The state and SMMA agreed to carve the images of Confederate icons Robert E. Lee, Thomas “Stonewall” Jackson, and Jefferson Davis on the mountain and to construct a plaza at its base. In 1970 planners dedicated the memorial, and an estimated 10,000 visitors came to witness its unveiling. SMMA managed the park until 1998, when the organization entered a public-private partnership with Herschend Family Entertainment Corporation (HFEC). Under the terms of the agreement, HFEC manages all commercial operations in the park, and the SMMA manages HFEC’s lease, maintains public areas, and provides for public safety. The HFEC ended their 30 year lease early in 2018.
Ongoing Controversy
Since the 1980s Stone Mountain has remained a tourist attraction, although many groups denounce the memorial as racist. Tourists from around the world marvel at the natural scenery and enjoy extensive hiking trails, camping venues, and a thirty-six-hole golf course. Other attractions include a reconstructed historic village and plantation, a 1940s train, a skylift, and a waterside complex. Indeed, the site functions as part nature preserve, historic site, and commercialized amusement park. Today, approximately 4 million people visit the park each year.
One of the most popular attractions in the park is the lasershow, which first opened in 1983. According to the Atlanta Journal-Constitution, the show “packed such a patriotic punch and conveyed such strong Southern pride that visitors come away from it wanting to kiss their mommas, cheer for the Braves, eat an apple pie, walk on the moon and hunt down bin Laden — all while crooning ‘Georgia on My Mind’ just like Ray Charles.” Changes have been made over the years to reflect technological advances and promote inclusivity. In preparation for the 1996 Olympics, for example, the show symbolized the promise of a New South by illuminating the faces of Martin Luther King Jr. and Rosa Parks over the Confederate icons. At the time, the show made no mention of the mountain’s connection to the KKK as management sought to “soften the Confederate content.” As a site of heritage tourism, the show’s dominant narrative has faced continued criticism for its portrayal of the Black experience and failure to reckon with the site’s problematic past. Nevertheless, the audience has become increasingly diverse. Local Black residents also regularly visit the park’s outdoor spaces.
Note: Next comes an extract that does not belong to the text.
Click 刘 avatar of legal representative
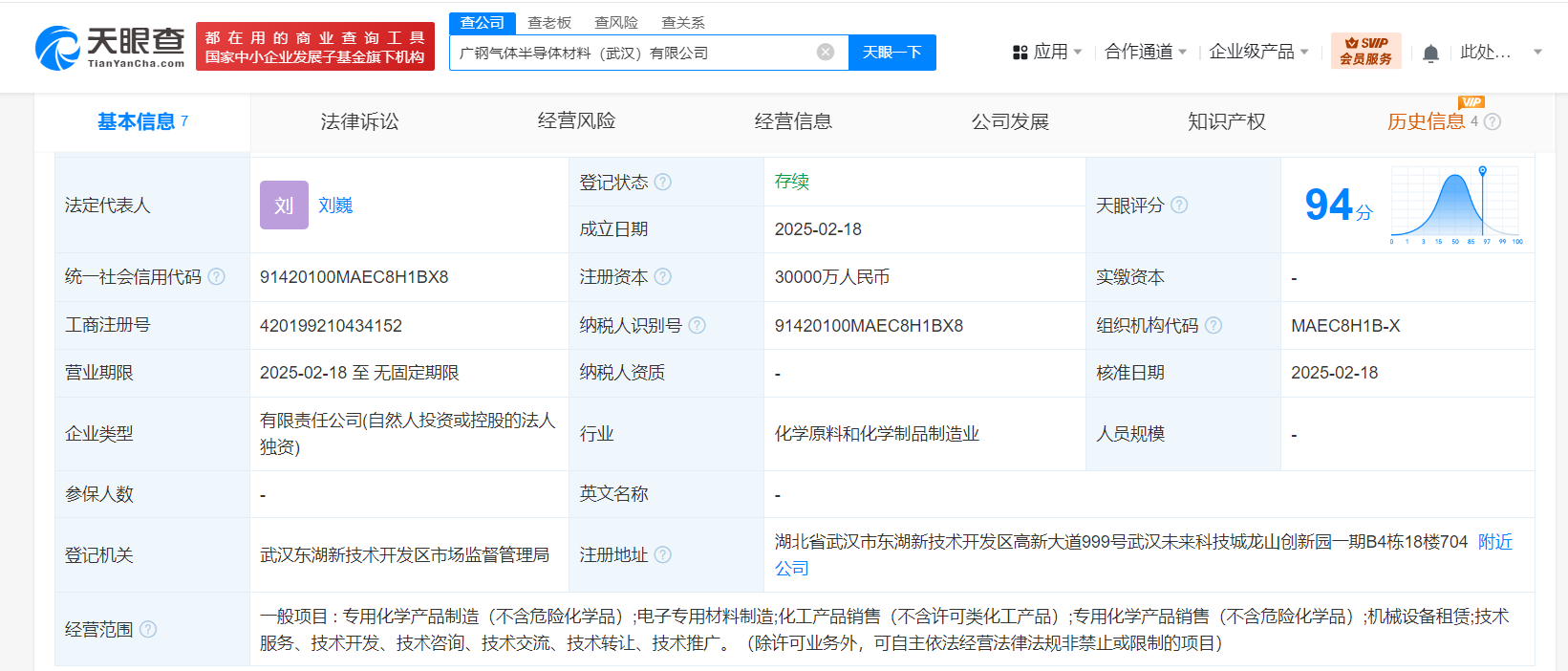Viewport: 1568px width, 671px height. point(284,205)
In recent years Confederate monuments across the South have come under increasing scrutiny. While the Confederate carving remains in place, plans are underway to add a new exhibit space to better contextualize the controversial site. According to CEO Bill Stephens, this “middle ground” approach will add new structures commemorating other American figures while consolidating (but not removing) the Confederate symbols to one forty-acre section of the park. Some activists, however, do not find these additions adequate, and the site remains a point of controversy.